L’Ukraine, en pleine guerre contre la Russie depuis février 2022, est de nouveau sous les feux de la rampe avec un scandale de corruption impliquant son administration. Oleksandre Kheïlo, vice-ministre de l’Énergie, a été placé en détention provisoire pour avoir exigé un pot-de-vin de 500 000 dollars de dirigeants d’entreprises minières. Ce montant aurait été demandé pour faciliter l’obtention de matériel minier crucial près de la ligne de front est.
Cette arrestation souligne une problématique persistante de corruption au sein des institutions ukrainiennes, malgré les efforts de réforme. Les services de sécurité ukrainiens (SBU) ont décrit l’affaire comme un « stratagème de corruption à grande échelle ». Kheïlo et ses complices risquent jusqu’à douze ans de prison et la confiscation de leurs biens.

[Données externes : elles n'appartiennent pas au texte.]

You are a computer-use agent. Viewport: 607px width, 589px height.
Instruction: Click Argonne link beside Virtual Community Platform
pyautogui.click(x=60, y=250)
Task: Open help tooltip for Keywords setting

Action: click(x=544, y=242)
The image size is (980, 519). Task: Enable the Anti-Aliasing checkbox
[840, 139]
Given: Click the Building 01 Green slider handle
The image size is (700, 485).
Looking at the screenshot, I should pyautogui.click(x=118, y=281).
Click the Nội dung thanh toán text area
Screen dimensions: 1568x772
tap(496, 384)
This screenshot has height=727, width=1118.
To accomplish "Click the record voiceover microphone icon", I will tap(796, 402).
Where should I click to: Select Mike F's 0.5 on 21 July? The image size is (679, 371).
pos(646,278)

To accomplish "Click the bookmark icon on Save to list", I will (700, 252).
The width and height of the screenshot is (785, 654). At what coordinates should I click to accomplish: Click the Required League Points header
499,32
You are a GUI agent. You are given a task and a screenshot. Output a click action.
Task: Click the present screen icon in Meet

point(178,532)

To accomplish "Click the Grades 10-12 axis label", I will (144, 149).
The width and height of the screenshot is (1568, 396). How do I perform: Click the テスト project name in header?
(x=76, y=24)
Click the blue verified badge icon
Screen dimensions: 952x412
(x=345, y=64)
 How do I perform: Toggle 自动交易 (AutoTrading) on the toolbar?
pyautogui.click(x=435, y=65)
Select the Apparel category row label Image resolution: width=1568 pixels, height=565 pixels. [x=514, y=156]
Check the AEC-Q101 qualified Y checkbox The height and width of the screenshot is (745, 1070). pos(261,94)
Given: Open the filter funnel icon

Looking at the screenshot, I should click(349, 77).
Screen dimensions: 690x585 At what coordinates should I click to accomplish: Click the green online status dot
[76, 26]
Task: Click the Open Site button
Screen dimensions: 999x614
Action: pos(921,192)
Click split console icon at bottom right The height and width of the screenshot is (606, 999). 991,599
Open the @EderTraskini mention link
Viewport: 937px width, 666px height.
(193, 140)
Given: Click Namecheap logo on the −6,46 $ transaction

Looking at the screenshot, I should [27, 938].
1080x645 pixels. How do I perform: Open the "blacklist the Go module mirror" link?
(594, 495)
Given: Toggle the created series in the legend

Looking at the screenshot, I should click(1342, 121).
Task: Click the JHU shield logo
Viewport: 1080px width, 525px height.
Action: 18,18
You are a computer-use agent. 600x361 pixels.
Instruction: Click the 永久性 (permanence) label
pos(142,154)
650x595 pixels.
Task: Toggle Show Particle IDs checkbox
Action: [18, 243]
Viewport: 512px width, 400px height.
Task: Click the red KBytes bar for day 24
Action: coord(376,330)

En réponse, le gouvernement ukrainien a rapidement limogé Kheïlo. Cette affaire illustre les défis majeurs de l’Ukraine dans sa lutte contre la corruption, un obstacle crucial pour son intégration éventuelle à l’Union européenne. L’intégrité de l’administration ukrainienne est à nouveau mise à l’épreuve, reflétant la lutte continue pour une gouvernance plus transparente et efficace.